In the context of what our team is doing, if one phenomenon is a lot worse than the other, this would dramatically shift our focus. If consistency is the most important thing, tackling high percentiles should be our main focus. If faster response is the most important factor, it confirms that our current approach of focusing on making things faster across the board is the right one.
This could be studied in a controlled environment or "in the wild" by intentionally slowing down page loads. The challenge lies in how we measure that users are more satisfied with one scenario than another. By asking them? By measuring session length?
This might work as an opt-in study, with a browser plugin that either doesn't affect load time, inserts randomly slow pageloads, or slows down all pageloads if necessary so that page load time is made very consistent. Then measuring time spent on wikis over a long period of time.
//How results might be actionable: // if we find that stability is more important than average performance, it might encourage us focus on improving high percentiles and extreme cases more than performance across the board. If average performance matters more, this would reinforce our current focus.
**Performance perception thresholds and granularity**
In a controlled environment, it would be interesting to identify the latency threshold for the core mechanics we want to study (eg. reading, editing).
There is a limit to what humans can perceive as being instantaneous, and it seems to depend on context (since studies suggest that audio and haptic latency thresholds are different). It might also depend on age and background, again with studies suggesting that younger people have lower latency thresholds.
This would inform us on what the limit is, beyond which optimizing is pointless, as people can't tell the difference. We could also use this study to study how satisfied people are at different thresholds when they start perceiving latency. Taking a pessimistic example, if moving the needle from say 100ms to 30ms response time increases user satisfaction only from 80 to 82%, it might not justify some the budget allocated to a project aiming to achieve such performance improvements.

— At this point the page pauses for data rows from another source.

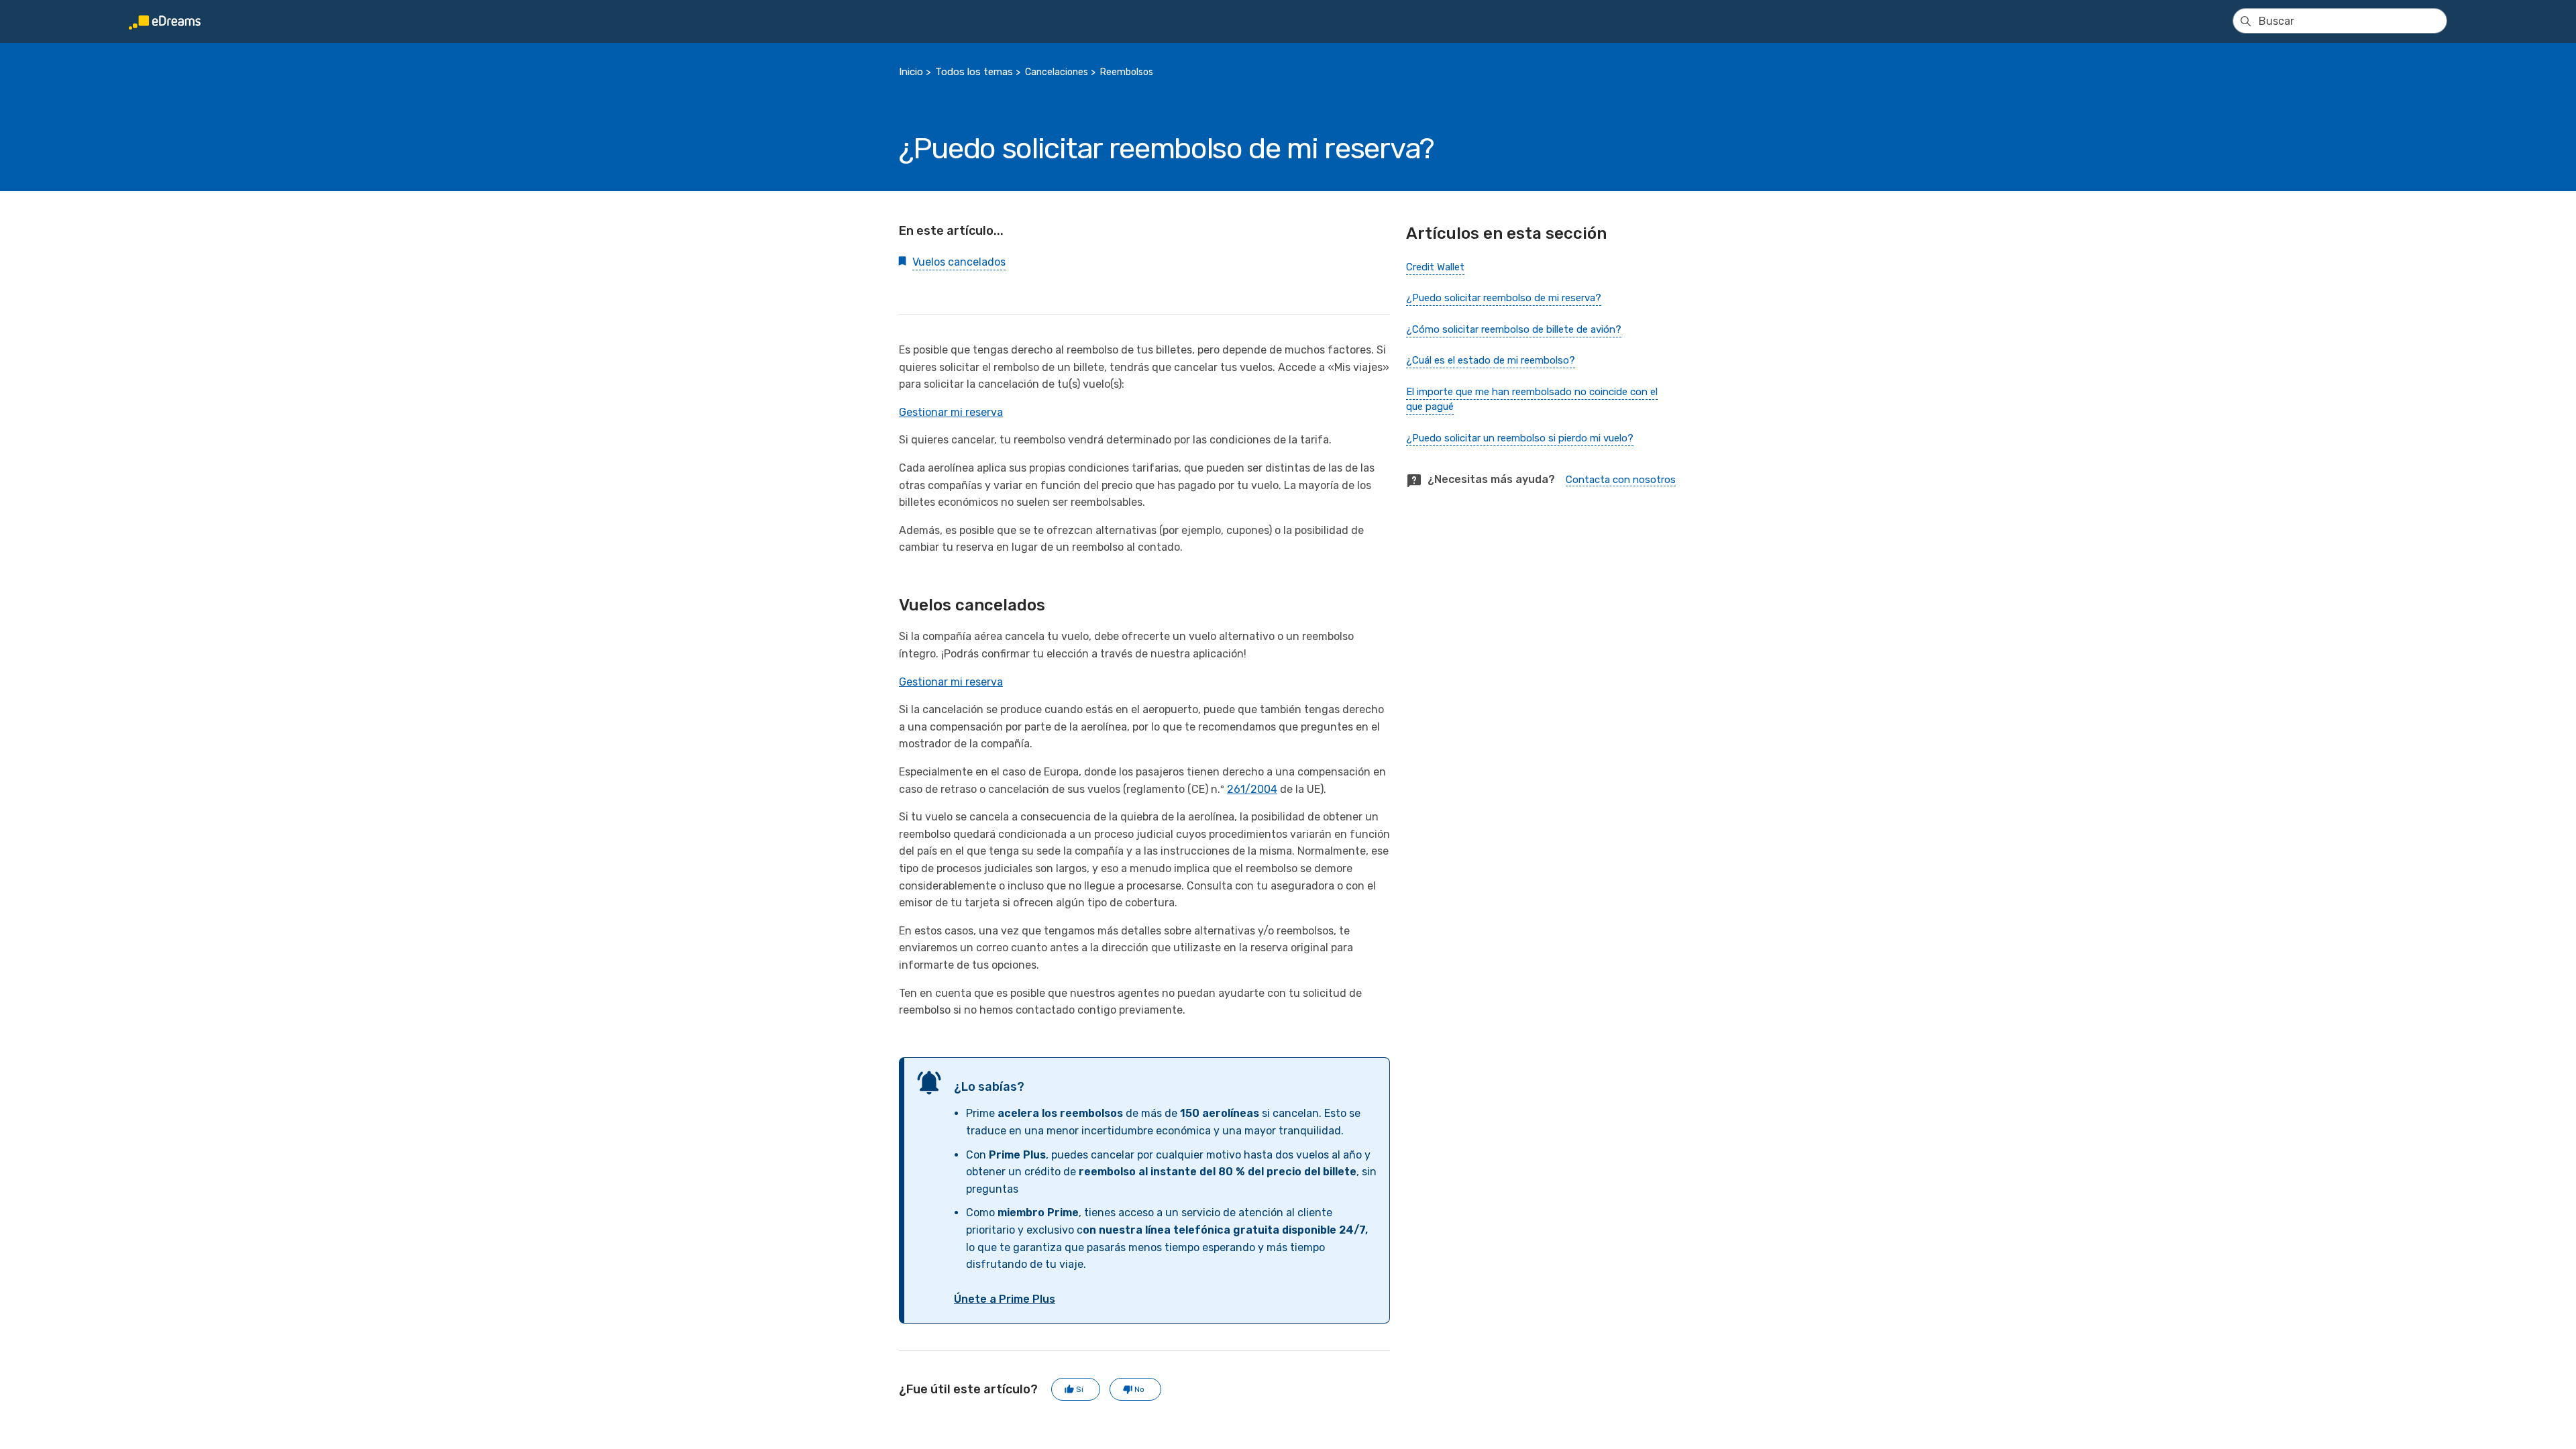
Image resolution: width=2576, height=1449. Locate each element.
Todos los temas (974, 72)
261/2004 (1252, 789)
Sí (1079, 1389)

Studying this would require a lab setup and big enough cohort of participants.
//How results might be actionable: //knowing what users consider to be an "instant wiki pageload" would inform us on the point beyond which further optimization is futile. Furthermore, identifying the granularity for a perceivable performance difference, it would inform decisions to pursue a given optimization, if the expected savings are below the threshold of what users would perceive to be different.
**Gathering user performance scores and automatically guessing them**
We could run a continuous survey on a portion of pages where we capture RUM metrics, asking users after a pageload how fast/pleasant that pageload's performance was. Then from that trove of metrics, through statistical analysis and/or machine learning, find a way to reproduce the average human perceived performance score based on the RUM metrics alone. I think this would be a great project, because it would be tailored to our content, it would hopefully derive meaning from very fine-grained data that is currently disconnected from the real user experience, and it would keep human feedback in the loop. Beyond studying correlation (maybe there isn't enough with the set of RUM metrics we're dealing with), it would also give us a perceived performance thermometer over time, and very interesting data for researchers to work with.
//How results might be actionable: // Having a running score of user performance satisfaction would inform us on how well we're doing, accounting for all external factors. For example, if people develop higher expectations of speed with devices and other websites getting faster, this would allow us to realize that we're lagging behind, if our user perf score lowers while all other performance indicators don't. Having the ability to infer user scoring from low-level data would allow us to detect problematic pageloads and possibly identify patterns in what causes poor satisfaction, which could then inform decisions to optimize specific areas.